Real estate market rebounds in Pearl River County
Published 7:00 am Tuesday, July 26, 2016
Just before schools go back in session, local realtors are wrapping up one of their busiest seasons.
Eleven years after Hurricane Katrina and about eight years since the national housing crisis, the Pearl River County housing market is seeing some stability.
Inventory has become relatively low again but the market is stable, said Bruce Kammer, a local real estate agent with Coldwell Banker.
According to a market report from the Pearl River County Board of Realtors, there were 490 homes sold between January 1 and December 31, 2015. From January 1 to July 22, 2016, there have been 279 homes sold.
That means there were 960 commissions made last year, said Kammer, with every sale contributing about $50,000 to the local economy.

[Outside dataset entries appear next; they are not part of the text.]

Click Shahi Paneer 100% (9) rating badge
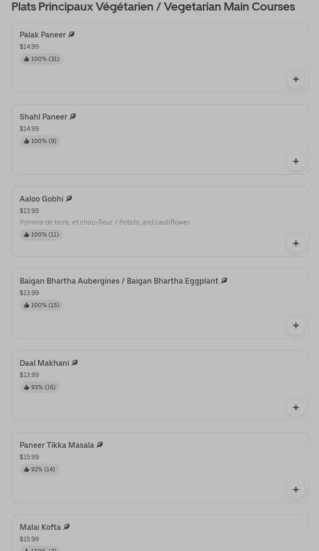This screenshot has height=551, width=319. click(x=40, y=141)
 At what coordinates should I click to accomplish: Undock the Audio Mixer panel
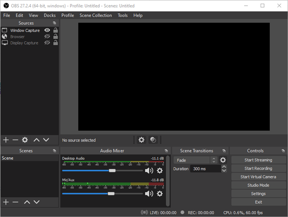click(166, 151)
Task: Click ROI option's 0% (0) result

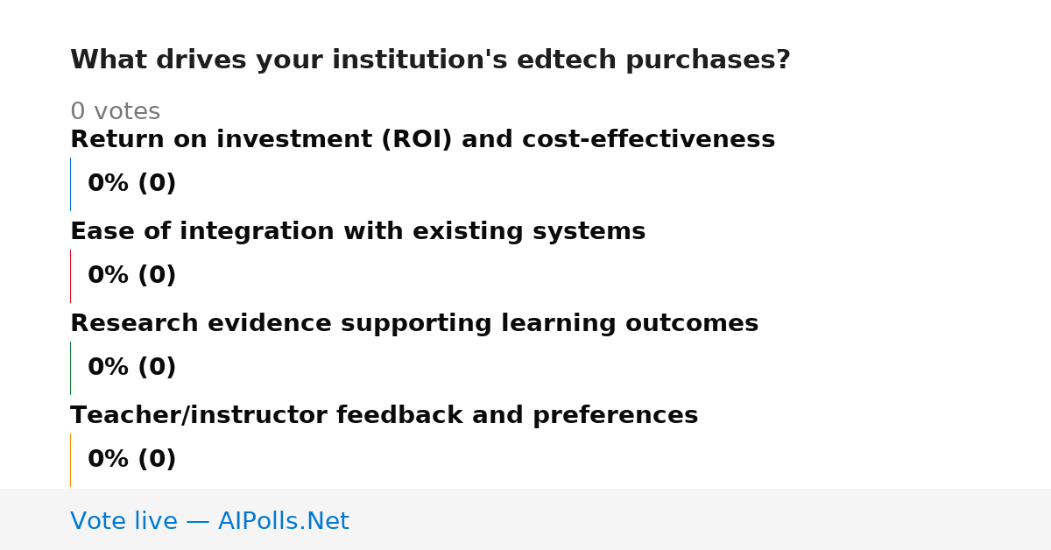Action: click(x=131, y=184)
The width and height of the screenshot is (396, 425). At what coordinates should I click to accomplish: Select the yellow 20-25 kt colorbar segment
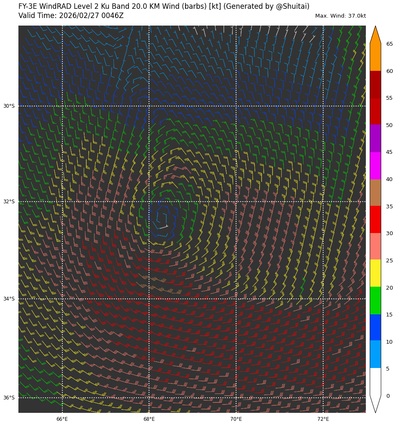click(375, 273)
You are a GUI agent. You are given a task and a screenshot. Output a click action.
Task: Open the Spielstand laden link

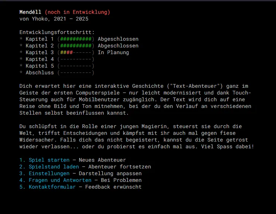(x=54, y=167)

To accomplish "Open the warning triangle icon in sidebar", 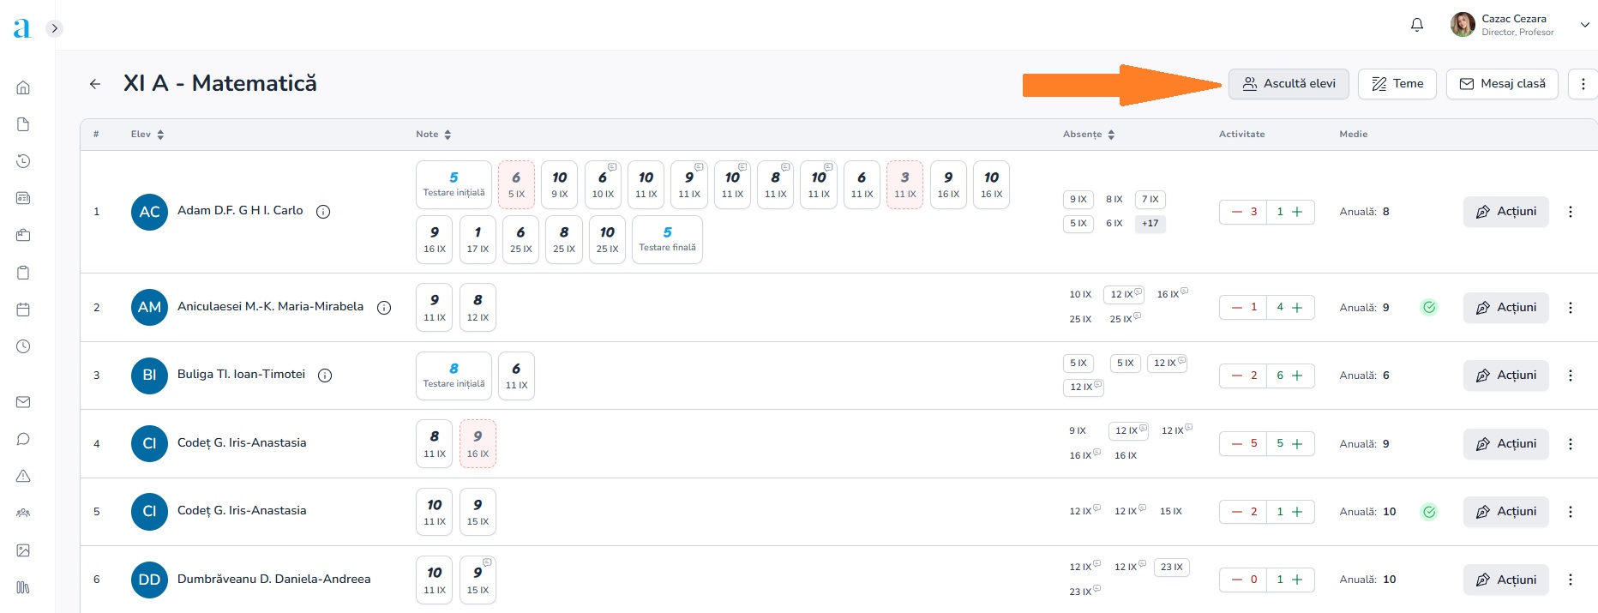I will click(23, 476).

“I’m the busiest I’ve been since Katrina,” said real estate agent Martha Ford.
Before Hurricane Katrina, the housing market in the county was rising at a steady three to four percent every year, said Kammer.
In 2005 and 2006 the real estate market boomed as people quickly moved to the area.
“We almost doubled in population, it seemed like overnight,” said Ford. “We could close on loans as long as we had a roof, a blue roof.”
As a result, the inventory of available homes was down and new construction projects began, said Kammer.
Then when the national housing market began to suffer in 2008, combined with the amount of new homes and transplants returning to their hometowns in Louisiana and the Mississippi Gulf Coast, the local market took a dip, said Kammer.
Kammer said prices in 2008 were about a third of what they were in 2005 during the boom.
The county’s housing market was in a lull, said Ford, and it is just starting to creep back up.
This lull lasted until about 2012 or 2013, said Kammer, when the market slowly began to rise to where it was before Katrina.
The niche market in the county is in homes sold between $100,000 and $180,000. Homes with values under that range are generally purchased by investors looking to renovate and sell them for a profit, said Kammer.
A lot of homebuyers Kammer sees are retirees or new families buying their first home.
With the climate and the economy offered here, retired couples often move to the area Kammer called a “retirement city.”
Kammer said the community could benefit from building a senior mobile home park, where the land would be owned and maintained by a private company, and residents would own the mobile homes.
In the last few years, new construction has just started to pick back up, said Ford.
“This is good for everybody,” Ford said.
Young couples and first-time homebuyers are generally from the area, said Ford, with older clients moving from out of state.
Ford said she has seen expansion in the realm of commercial real estate more in the north side of Picayune where commercial properties have a much higher price per square foot than other areas of town.
Values are starting to go up, said Kammer, who’s hoping to see a four to five percent increase per year in the near future.
“The surrounding markets in Slidell and along the Gulf Coast are also doing well,” said Kammer.
Ford said she is thankful the market has stabilized and that prices are starting to increase.
With the increase in tax assessments of about nine percent countywide, Kammer said he expects home prices to increase by the same amount.
The potential increase in property taxes could change the price range for homebuyers, said Ford.